The book is used at universities and recording schools around the country; it received universal praise following publication, including the following from Craig Anderton, the dean of all audio writers: “The book’s overall tone is saturated with the enthusiasm of someone who clearly loves the subject matter, and loves disseminating it to others. No matter how much you know about recording and audio, you’re sure to find material here that will add to your expertise.”

Even then, Winer couldn’t sit still. Last year, at age 70, he produced a video to show his new Null Tester in action, a device that compares any two signal wires and reveals their difference to a level below –110 dB. “The beauty of a null test is that it’s absolute and reveals all differences, including frequency response, noise, distortion, phase shift and every possible artifact whether known or unknown,” Winer says. “This is very important because it dispels the common belief that ‘Science doesn’t know everything people can hear,’ or that ‘some aspects of audio fidelity can’t be measured using sine waves and other standard test signals.’”

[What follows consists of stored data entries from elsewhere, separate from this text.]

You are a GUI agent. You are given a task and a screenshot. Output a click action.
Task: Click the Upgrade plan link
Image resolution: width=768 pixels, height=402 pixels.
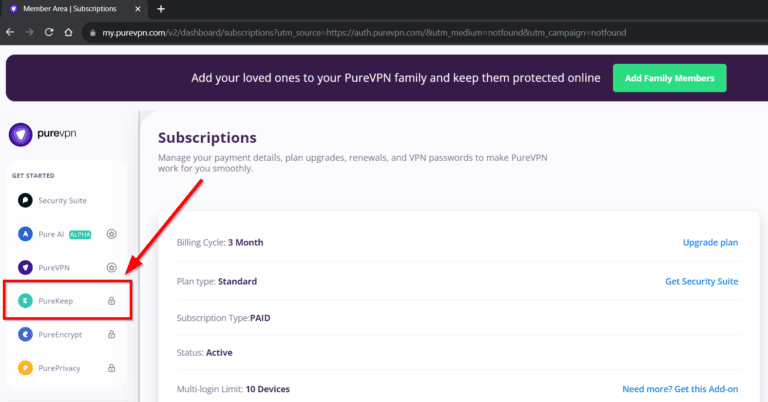click(x=709, y=242)
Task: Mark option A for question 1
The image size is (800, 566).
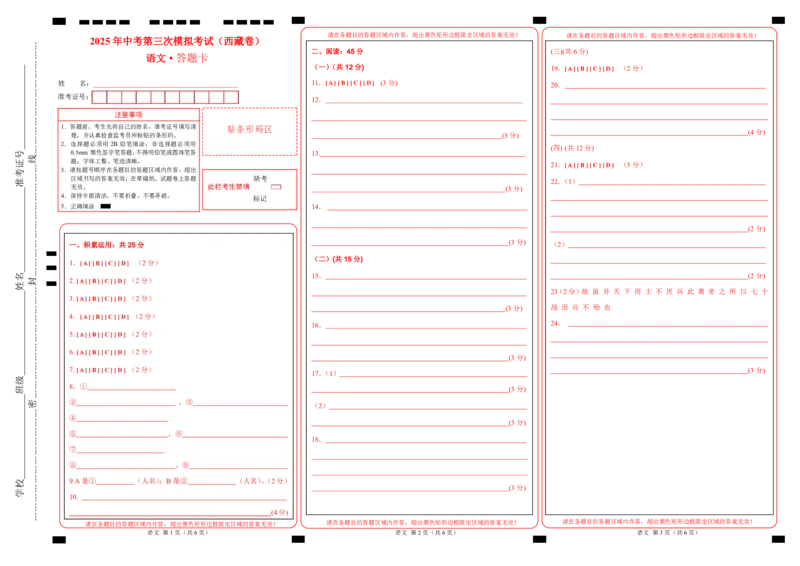Action: click(85, 263)
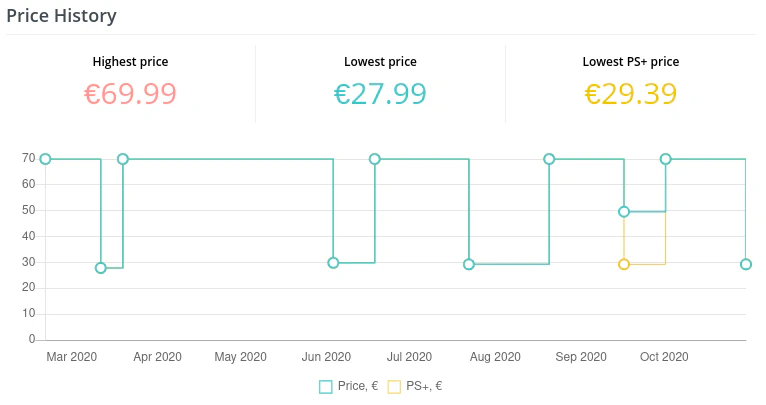Click the 'Jul 2020' axis label

409,357
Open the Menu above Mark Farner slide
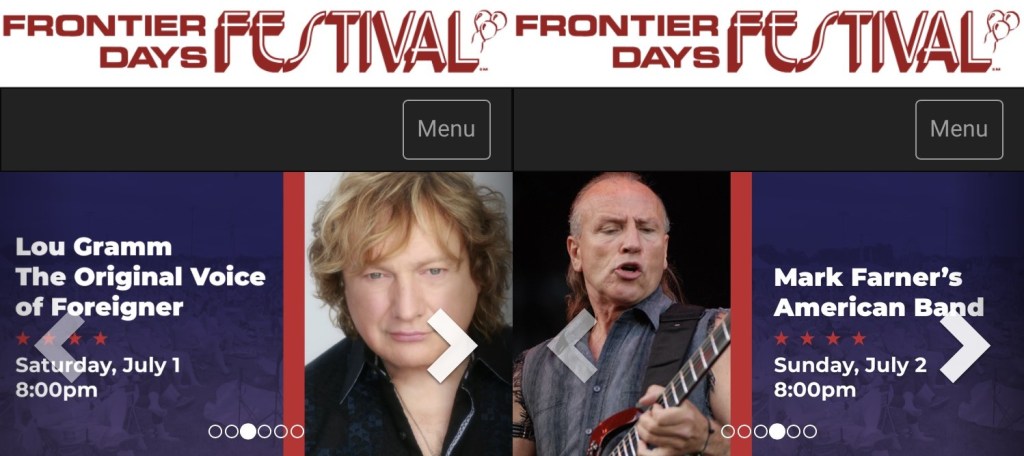 click(x=959, y=129)
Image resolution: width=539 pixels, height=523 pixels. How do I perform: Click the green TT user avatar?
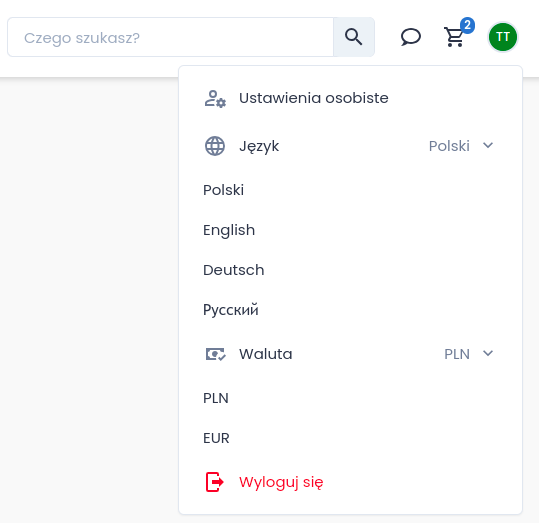503,37
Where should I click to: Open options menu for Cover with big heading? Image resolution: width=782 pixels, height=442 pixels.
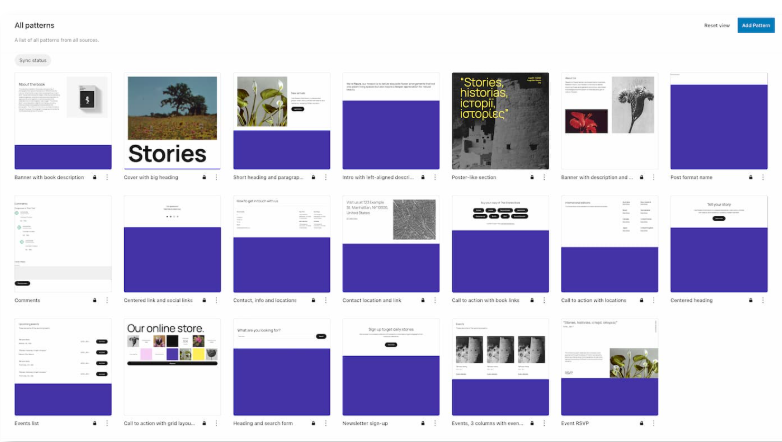coord(216,177)
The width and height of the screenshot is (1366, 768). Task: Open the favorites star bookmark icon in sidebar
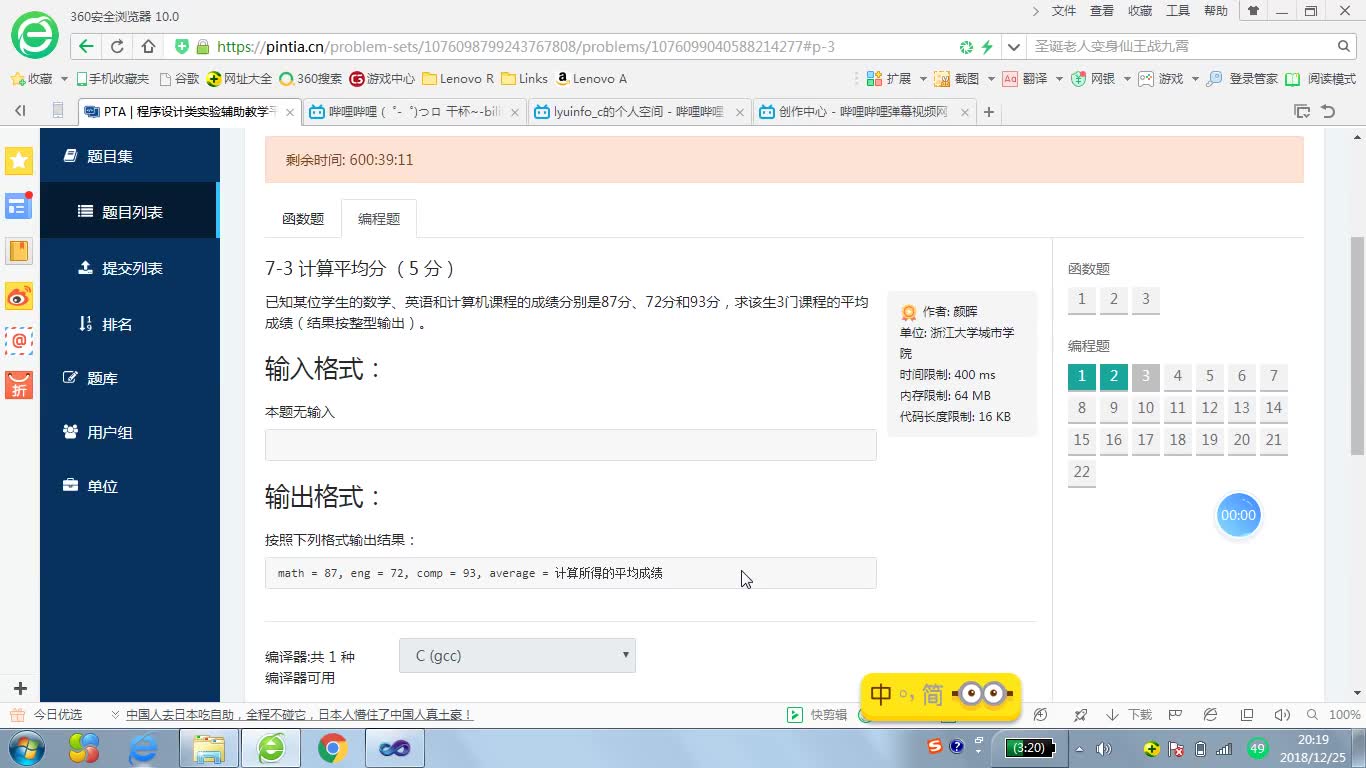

Winer in 1995, with orchestra, plays rococo.

Companies that make high-end cables are not his biggest fans. That doesn’t bother Winer; what would bother him is if there was wrong information out there. He wants to know how things really work, and he believes that others want to know, too.

Winer has certainly earned his music and electronics respect. At the same time, he can be a bit wacky, with an offbeat sense of humor that permeates his website. Where else can you find a collection of favorite life adages and then just one click away a video of a stripper explaining acoustics?

Ethan Winer still has the energy and enthusiasm of that teenager who built his first fuzztone, and he remains a most interesting and curious member of this greater audio and recording family. The next time you see a post, or a detailed explanation of the internal workings of a compressor, stop to say hello. He will surely reply.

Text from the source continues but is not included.